Vanzelfsprekend schrijft hij ook over de giftige eerste rugvin. Het lukt hem echter niet een verklaring voor de giftige werking te geven. "Nauwkeurige onderzoekingen hebben (...) mij bewezen, dat er geen spoor van klier, noch vergaderblaasje te vinden is, en dat de eerste rugvin, even gelijk de tweede, onmiddellijk op de rugspieren ingeplant is, terwijl men toch zulk eene klier zou moeten kunnen aanwijzen om het vergif aan te toonen. Immers elk dierlijk gif is de afscheiding eener klier, waarmede het wapen of onmiddellijk of middellijk door een kanaal of receptaculum in verband staat, zoo als wij zien bij de honigbij, bij de slangen enz." (p. 31)

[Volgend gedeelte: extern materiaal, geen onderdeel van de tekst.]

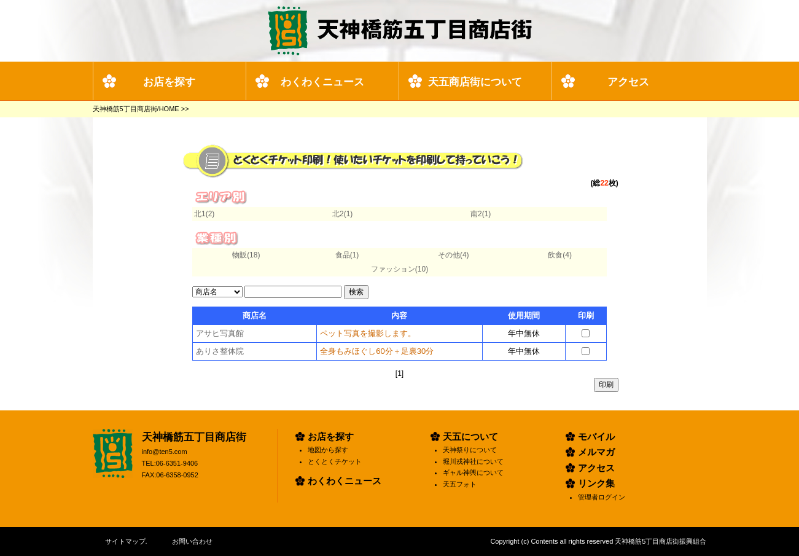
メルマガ (596, 452)
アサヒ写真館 (220, 333)
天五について (470, 436)
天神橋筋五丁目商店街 (194, 437)
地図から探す (328, 449)
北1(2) (204, 213)
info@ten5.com (164, 451)
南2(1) (480, 213)
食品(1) (347, 255)
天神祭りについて (470, 449)
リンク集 (596, 483)
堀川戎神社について (473, 461)
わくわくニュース (322, 82)
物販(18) (246, 255)
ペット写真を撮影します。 (368, 333)
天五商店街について (475, 82)
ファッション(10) (399, 269)
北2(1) (342, 213)
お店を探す (169, 82)
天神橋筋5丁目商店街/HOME (136, 108)
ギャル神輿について (473, 472)
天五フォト (460, 484)
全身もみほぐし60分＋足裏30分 (377, 351)
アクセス (628, 82)
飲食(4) (560, 255)
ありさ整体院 (220, 351)
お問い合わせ (192, 541)
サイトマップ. (126, 541)
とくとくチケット (335, 461)
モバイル (596, 436)
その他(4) (453, 255)
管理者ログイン (601, 497)
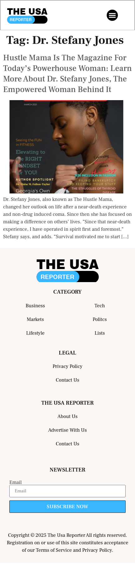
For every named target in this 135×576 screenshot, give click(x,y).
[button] (112, 15)
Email (15, 482)
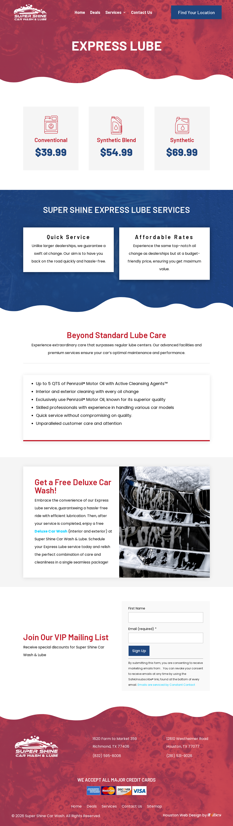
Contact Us (141, 13)
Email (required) (142, 629)
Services (113, 13)
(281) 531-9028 (179, 755)
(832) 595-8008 (107, 755)
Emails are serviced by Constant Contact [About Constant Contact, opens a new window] (166, 685)
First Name (136, 608)
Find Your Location (196, 12)
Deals (95, 13)
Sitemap (154, 807)
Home (80, 13)
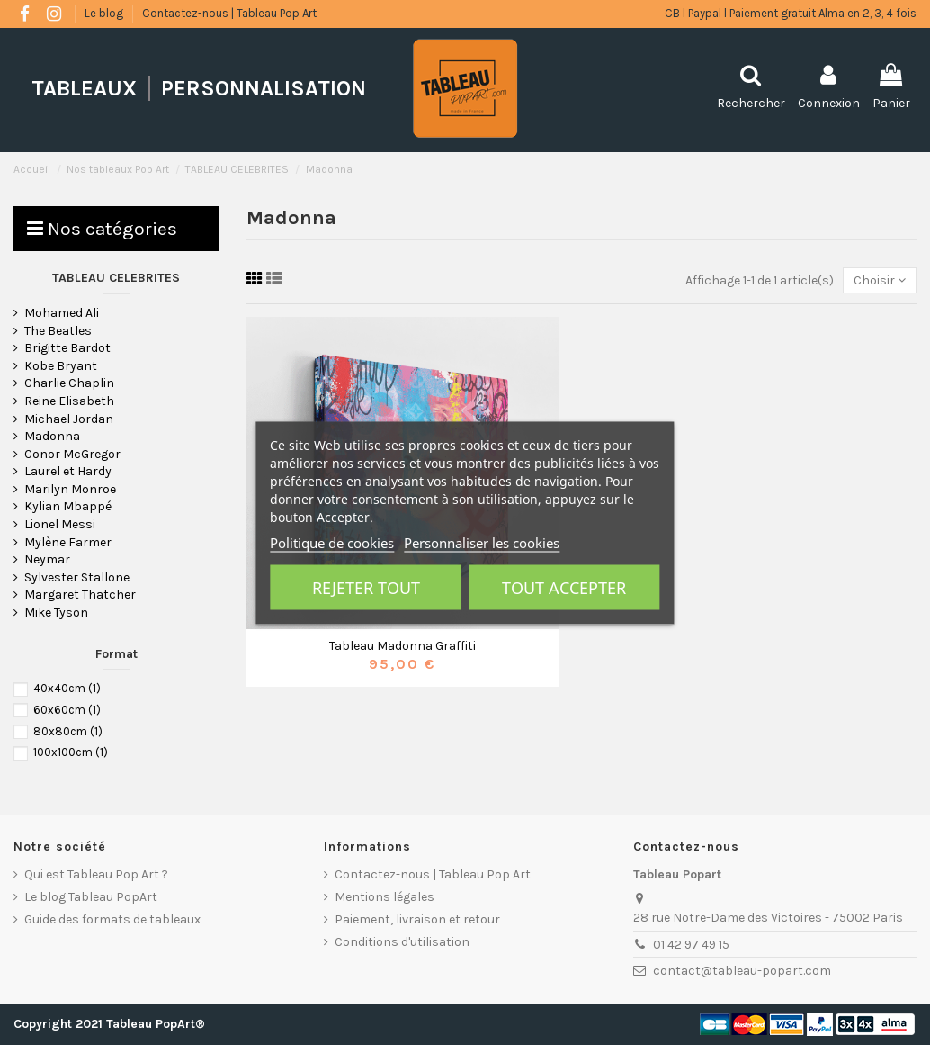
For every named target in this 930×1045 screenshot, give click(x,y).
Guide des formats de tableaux (112, 919)
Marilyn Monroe (70, 489)
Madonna (52, 436)
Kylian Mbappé (68, 506)
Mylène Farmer (68, 542)
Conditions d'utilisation (402, 942)
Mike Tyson (56, 612)
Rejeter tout (366, 587)
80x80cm (68, 731)
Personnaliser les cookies (481, 542)
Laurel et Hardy (68, 471)
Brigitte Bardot (67, 348)
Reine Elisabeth (69, 401)
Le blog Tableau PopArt (90, 897)
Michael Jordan (68, 419)
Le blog (105, 13)
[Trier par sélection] (880, 280)
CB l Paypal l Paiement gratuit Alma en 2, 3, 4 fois (791, 13)
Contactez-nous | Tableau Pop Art (229, 13)
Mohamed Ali (61, 312)
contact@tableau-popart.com (742, 970)
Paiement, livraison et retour (417, 919)
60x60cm (67, 709)
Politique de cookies (332, 542)
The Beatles (58, 330)
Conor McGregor (72, 454)
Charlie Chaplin (69, 383)
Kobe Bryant (60, 366)
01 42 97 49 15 (691, 944)
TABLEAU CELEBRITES (116, 277)
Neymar (47, 559)
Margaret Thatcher (80, 594)
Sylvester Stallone (77, 577)
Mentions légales (384, 897)
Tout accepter (564, 587)
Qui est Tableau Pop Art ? (96, 874)
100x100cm (70, 752)
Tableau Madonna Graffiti (402, 645)
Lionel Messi (59, 524)
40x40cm (67, 688)
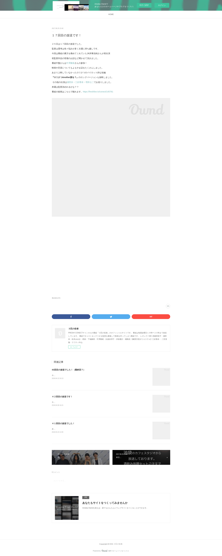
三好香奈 (79, 82)
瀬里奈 (70, 82)
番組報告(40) (56, 298)
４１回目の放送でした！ (63, 423)
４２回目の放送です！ (62, 396)
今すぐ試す (144, 5)
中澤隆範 (70, 63)
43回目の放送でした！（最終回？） (68, 370)
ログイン (162, 5)
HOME (111, 14)
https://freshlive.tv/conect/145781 (98, 91)
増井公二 (90, 82)
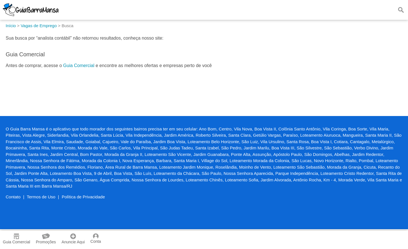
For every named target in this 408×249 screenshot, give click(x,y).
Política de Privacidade (83, 196)
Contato (13, 196)
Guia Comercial (78, 65)
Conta (95, 238)
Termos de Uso (41, 196)
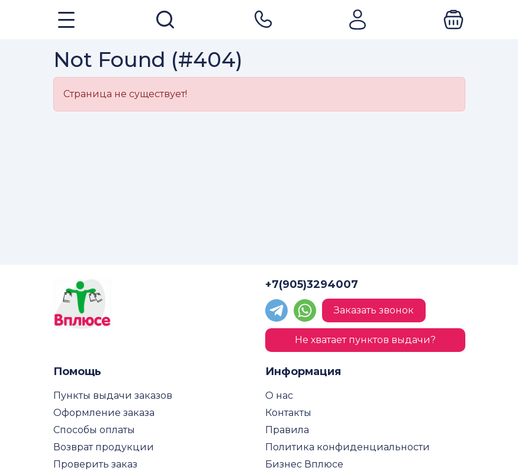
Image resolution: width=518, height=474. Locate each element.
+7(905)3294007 (311, 284)
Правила (287, 429)
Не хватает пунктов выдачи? (365, 339)
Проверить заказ (95, 464)
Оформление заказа (104, 412)
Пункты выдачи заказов (112, 395)
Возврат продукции (103, 447)
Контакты (288, 412)
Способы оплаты (94, 429)
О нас (279, 395)
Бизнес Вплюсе (304, 464)
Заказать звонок (374, 310)
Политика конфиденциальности (347, 447)
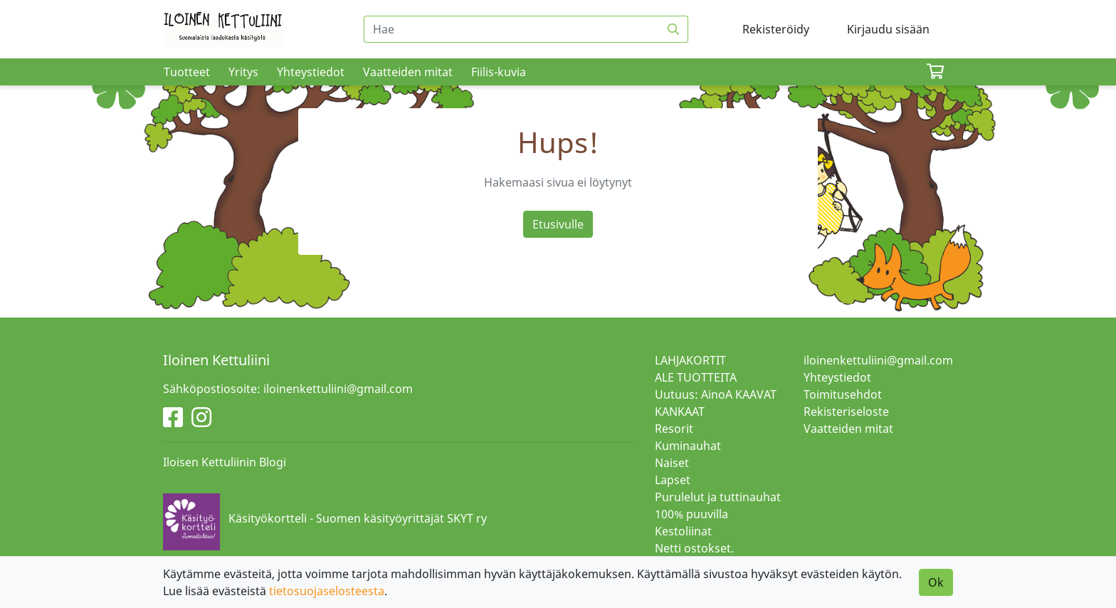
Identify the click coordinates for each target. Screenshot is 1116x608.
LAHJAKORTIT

In zijn rubriek "Uit de Natuur" in De Groene Amsterdammer schrijft Eli Heimans op 27 december 1903 een hilarisch stukje over "Vergiftige visschen".[3] Het stuk vervolgt in het volgende nummer (1904-01-03) met "Van de giftige pietermannen en hoe de botjes aan twee rechteroogen komen."[4] De beide artikelen zijn ook opgenomen in de bundel Wandelen en waarnemen die in 1906 bij uitgeverij Van Holkema & Warendorf verscheen, als hoofdstuk IV en V.[5] In het eerste artikel verhaalt Heimans over de verwarring die er bestaat tussen de (grote) pieterman en de rode poon, of knorhaan (Chelidonichthys lucerna). In het daaropvolgende artikel gaat hij in op de giftige rugvin. Daaruit blijkt dat rond die tijd meer over de oorzaak van de giftigheid bekend was. Overigens blijkt ook dat over de smakelijkheid van de pieterman heel verschillend wordt geoordeeld.